Nissan’s fully electric LEAF became the second-best selling car in Norway last month. A total of 495 electric vehicles were sold in the country in April, with 455 of those models being Nissan LEAFs.
This figure gives electric vehicles a 3.5 percent overall market share. In total, Norway has had more than 11,000 electric vehicles on the road, which is impressive for a country that only has a population of five million.
It’s long been the case that Norway was Nissan’s biggest European market for its first electric vehicle, where the small family car was the 13th best selling car in 2012, and had climbed to 5th place in March 2013 but last month’s results push Nissan to new highs.

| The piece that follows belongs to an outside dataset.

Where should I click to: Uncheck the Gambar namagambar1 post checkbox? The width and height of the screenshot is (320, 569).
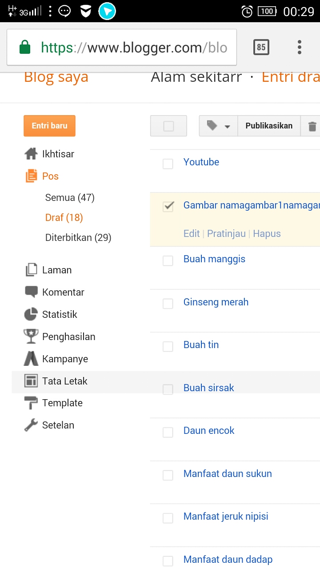click(x=168, y=206)
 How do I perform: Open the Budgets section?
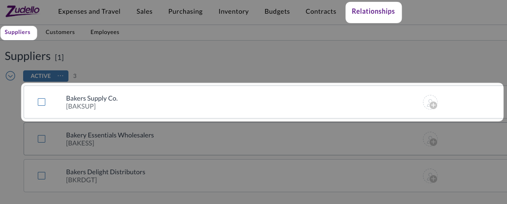click(277, 11)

Electric vehicles are popular in Norway because they qualify for exemption to VAT and purchase tax so that they cost around the same as a conventional car. Additionally, electric vehicles benefit from exemption to toll charges, permission to drive in bus lanes and free parking and charging in public car parks. These incentives will remain in place, in Norway, until at least 2018-or until at least 50,000 zero-emission cars are on the road-giving consumers confidence to go out and buy a battery-powered car.

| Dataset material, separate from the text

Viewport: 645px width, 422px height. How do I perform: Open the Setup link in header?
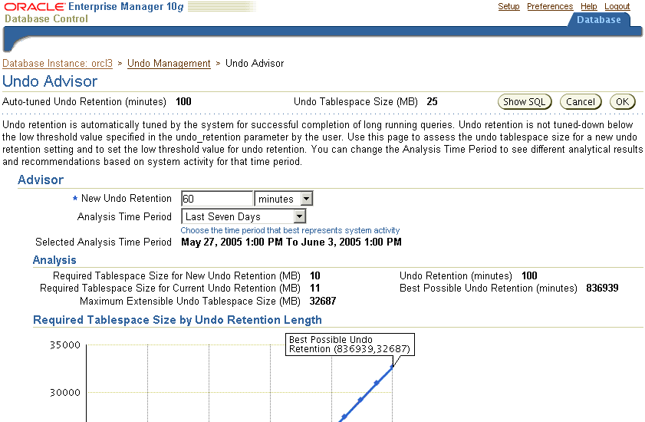[508, 6]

“It is historic to have an electric car model as number two on the sales statistics. It shows that Norwegians have great faith in electric cars,” says Snorre Sletvold, President of the Norwegian Electric Vehicle Association, “Norwegians have embraced the electric car.”
Norwegians typically drive just 42km (26 miles) a day- which is comfortably within the range of most electric vehicles currently on the market.